Thread divergence in sin functions

I read the source code of sin(x) function in some C/C++ compiler (for example, fdlibm, as is copied below), and it seems that the sin() function in C contains many divergences. I wonder if nvcc has optimized these divergences, or I need to optimize the function myself?

#include “fdlibm.h”

#ifdef STDC
double sin(double x)
double sin(x)
double x;
double y[2],z=0.0;
int n, ix;

/* High word of x. */
ix = __HI(x);

/* |x| ~< pi/4 */
ix &= 0x7fffffff;
if(ix <= 0x3fe921fb) return __kernel_sin(x,z,0);

/* sin(Inf or NaN) is NaN */
else if (ix>=0x7ff00000) return x-x;

/* argument reduction needed */
else {
    n = __ieee754_rem_pio2(x,y);
    switch(n&3) {
	case 0: return  __kernel_sin(y[0],y[1],1);
	case 1: return  __kernel_cos(y[0],y[1]);
	case 2: return -__kernel_sin(y[0],y[1],1);
		return -__kernel_cos(y[0],y[1]);


Naturally, NVIDIA engineers are aware of the need to minimize instances of thread divergence in standard math functions.
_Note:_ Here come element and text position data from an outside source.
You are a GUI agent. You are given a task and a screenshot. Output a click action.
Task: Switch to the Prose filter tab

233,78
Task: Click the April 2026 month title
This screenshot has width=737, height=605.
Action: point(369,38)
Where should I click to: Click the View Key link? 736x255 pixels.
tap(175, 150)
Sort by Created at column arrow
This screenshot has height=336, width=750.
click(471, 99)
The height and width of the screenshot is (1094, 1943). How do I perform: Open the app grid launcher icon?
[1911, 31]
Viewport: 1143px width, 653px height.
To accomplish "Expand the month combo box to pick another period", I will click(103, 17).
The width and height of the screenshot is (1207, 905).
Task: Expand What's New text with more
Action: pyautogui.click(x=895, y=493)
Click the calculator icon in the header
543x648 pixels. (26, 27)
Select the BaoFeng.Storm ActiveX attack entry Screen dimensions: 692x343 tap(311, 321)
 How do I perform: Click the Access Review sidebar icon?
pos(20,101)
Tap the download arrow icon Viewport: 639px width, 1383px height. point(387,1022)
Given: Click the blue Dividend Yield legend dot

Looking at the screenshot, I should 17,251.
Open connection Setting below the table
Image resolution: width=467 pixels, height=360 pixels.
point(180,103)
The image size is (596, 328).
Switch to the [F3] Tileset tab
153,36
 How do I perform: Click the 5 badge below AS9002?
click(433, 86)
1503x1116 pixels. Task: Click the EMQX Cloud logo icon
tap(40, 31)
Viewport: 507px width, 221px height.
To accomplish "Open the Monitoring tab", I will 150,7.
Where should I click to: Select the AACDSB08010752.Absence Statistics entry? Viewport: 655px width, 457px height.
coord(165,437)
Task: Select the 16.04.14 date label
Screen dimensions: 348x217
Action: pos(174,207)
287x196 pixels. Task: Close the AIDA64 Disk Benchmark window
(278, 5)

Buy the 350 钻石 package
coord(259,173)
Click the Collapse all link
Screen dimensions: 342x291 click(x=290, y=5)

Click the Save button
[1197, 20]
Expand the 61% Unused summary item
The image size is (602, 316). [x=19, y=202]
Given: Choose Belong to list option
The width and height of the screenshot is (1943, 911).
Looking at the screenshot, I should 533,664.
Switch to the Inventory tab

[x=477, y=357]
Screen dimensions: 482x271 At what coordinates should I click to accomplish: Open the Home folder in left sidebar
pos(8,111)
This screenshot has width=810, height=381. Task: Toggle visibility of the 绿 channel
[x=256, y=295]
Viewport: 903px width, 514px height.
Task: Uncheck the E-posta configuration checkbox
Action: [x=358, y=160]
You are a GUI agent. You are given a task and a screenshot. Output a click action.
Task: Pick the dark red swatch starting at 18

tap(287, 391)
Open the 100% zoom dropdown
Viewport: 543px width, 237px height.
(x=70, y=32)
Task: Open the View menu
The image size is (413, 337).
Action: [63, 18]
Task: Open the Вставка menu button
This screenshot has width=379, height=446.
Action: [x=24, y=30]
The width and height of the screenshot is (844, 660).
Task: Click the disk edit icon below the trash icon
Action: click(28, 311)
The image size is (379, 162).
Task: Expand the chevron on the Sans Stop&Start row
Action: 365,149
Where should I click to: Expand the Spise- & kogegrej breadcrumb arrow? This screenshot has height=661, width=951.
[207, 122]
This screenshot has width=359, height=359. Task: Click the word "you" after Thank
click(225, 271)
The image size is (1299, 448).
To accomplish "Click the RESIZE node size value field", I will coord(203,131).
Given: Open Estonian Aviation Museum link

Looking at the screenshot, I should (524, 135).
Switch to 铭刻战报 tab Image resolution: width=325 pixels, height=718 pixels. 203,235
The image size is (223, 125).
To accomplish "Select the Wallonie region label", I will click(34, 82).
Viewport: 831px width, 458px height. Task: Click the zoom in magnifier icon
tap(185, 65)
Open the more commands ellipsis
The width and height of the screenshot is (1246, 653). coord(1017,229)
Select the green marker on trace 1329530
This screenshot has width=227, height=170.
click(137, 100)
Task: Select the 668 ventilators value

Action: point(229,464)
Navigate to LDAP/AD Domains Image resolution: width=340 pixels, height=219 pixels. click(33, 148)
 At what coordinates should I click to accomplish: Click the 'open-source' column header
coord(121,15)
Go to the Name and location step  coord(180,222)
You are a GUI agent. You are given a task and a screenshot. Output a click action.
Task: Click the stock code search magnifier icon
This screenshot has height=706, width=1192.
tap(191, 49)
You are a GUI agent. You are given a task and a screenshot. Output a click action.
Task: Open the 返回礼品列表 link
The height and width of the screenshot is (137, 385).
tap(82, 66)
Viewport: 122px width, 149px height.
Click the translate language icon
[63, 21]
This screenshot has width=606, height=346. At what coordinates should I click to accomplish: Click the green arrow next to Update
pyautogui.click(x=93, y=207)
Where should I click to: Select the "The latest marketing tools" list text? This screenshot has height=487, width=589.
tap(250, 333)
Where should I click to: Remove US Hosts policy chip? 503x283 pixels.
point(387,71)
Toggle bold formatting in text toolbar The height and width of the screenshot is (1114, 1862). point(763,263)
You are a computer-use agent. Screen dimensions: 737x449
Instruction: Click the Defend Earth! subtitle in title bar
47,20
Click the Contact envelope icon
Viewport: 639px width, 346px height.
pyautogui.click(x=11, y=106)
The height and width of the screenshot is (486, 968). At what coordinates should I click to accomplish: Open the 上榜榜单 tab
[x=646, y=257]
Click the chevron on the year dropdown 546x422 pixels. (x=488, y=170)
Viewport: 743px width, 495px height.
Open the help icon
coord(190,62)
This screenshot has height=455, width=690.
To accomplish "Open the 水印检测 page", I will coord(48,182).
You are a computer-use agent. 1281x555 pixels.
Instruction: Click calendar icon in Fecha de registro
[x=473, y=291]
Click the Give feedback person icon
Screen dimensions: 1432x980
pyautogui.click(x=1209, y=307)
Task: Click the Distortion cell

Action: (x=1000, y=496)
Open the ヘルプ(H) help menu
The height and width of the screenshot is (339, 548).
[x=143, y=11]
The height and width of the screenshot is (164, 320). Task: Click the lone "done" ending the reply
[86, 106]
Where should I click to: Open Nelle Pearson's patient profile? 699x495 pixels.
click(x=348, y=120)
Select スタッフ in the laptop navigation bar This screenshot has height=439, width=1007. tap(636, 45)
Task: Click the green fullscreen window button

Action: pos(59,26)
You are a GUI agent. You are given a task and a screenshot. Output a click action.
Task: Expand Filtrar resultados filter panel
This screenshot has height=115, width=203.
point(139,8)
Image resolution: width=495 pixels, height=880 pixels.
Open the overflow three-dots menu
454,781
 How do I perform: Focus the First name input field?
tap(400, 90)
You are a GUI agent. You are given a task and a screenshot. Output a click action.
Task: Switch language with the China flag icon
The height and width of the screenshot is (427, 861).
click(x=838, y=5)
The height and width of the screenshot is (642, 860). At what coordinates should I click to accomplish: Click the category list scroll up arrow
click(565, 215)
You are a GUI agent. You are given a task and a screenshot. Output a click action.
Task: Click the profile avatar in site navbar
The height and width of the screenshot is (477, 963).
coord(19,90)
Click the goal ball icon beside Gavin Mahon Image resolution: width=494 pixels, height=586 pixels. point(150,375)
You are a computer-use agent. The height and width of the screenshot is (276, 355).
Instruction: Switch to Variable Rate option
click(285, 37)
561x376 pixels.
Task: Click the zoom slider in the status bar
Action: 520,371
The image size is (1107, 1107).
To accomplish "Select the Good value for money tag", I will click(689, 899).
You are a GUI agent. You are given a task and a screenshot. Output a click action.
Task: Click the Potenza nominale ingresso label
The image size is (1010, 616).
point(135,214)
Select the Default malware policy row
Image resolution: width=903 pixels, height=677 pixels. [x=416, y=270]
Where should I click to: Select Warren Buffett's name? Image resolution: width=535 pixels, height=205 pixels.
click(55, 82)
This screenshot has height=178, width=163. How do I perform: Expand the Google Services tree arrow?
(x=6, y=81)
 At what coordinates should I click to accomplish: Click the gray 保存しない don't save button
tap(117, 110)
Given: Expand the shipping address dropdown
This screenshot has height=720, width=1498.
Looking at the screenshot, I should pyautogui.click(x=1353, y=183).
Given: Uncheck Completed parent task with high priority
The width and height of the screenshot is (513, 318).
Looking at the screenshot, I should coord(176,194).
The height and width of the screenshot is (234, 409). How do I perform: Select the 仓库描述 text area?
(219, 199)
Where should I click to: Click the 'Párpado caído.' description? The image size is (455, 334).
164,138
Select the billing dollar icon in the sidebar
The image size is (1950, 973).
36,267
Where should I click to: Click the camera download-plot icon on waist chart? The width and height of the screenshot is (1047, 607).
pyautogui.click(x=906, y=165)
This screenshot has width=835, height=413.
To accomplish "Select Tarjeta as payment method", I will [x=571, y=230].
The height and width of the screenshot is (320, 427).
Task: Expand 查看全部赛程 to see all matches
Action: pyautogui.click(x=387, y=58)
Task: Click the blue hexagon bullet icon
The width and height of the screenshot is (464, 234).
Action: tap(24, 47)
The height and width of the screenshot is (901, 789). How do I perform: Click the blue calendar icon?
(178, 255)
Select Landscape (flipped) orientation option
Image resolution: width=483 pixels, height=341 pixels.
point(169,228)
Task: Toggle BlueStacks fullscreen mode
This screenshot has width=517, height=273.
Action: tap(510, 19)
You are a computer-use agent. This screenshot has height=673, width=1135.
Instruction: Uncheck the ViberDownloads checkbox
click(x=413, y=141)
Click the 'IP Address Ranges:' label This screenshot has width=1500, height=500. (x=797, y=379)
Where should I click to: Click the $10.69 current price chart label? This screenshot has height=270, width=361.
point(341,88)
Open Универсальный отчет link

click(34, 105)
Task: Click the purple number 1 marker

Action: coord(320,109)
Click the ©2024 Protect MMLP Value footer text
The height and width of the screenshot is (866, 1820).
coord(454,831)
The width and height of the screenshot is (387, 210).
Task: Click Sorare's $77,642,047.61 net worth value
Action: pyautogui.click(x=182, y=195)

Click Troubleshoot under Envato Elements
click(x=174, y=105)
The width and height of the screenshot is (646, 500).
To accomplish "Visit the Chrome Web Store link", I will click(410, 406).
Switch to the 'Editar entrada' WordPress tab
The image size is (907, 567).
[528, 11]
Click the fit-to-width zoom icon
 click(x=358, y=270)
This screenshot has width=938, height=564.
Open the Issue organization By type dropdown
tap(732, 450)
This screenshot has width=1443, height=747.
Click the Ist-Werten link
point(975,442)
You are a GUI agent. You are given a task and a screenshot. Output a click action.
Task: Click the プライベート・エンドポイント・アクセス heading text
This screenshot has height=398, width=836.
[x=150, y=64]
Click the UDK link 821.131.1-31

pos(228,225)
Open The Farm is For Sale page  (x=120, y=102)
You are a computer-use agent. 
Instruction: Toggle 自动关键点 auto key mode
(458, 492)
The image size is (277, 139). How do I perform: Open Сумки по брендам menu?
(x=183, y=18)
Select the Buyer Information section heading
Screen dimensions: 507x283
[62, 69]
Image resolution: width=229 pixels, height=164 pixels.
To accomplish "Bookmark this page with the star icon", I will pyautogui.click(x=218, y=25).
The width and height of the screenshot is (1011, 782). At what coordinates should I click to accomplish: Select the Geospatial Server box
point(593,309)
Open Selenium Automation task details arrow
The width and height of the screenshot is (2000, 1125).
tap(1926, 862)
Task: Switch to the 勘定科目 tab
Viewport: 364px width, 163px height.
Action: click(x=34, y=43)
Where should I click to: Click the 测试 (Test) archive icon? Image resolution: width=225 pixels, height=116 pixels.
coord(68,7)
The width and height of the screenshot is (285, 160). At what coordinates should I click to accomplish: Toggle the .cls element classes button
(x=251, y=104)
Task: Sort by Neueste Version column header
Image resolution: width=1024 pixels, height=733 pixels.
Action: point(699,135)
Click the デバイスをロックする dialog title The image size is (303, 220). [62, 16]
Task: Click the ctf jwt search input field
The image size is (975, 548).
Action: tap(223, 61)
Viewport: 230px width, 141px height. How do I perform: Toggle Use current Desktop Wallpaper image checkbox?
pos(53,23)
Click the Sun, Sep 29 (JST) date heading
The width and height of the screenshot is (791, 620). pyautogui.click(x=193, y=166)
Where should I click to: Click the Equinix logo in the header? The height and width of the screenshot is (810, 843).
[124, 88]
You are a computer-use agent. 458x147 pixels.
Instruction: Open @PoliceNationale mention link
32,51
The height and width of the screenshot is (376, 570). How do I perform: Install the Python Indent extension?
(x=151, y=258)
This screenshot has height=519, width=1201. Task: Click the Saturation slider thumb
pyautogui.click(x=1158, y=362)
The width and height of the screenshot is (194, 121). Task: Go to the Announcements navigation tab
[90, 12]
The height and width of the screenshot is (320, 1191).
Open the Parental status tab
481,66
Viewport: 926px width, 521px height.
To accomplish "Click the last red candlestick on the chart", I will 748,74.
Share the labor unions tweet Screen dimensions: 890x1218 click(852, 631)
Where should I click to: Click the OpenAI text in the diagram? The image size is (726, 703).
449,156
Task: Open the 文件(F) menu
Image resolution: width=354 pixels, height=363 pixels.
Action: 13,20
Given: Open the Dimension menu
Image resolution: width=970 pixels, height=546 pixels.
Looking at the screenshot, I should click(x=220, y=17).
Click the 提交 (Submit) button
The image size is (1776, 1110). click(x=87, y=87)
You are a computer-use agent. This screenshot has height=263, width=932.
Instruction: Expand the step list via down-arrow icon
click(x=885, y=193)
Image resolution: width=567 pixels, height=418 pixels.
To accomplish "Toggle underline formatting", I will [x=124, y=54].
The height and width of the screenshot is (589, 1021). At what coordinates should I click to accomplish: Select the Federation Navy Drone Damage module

You should not see significant divergence in the CUDA implementations of trig functions except for pathological cases using arguments extremely large in magnitude (very roughly, greater than 215 for single-precision computation and greater than 231 for double-precision computation).

You can always check into branch divergence with the CUDA profiler, and also examine the machine code produced by the compiler by running cuobjdump --dump-sass on the executable.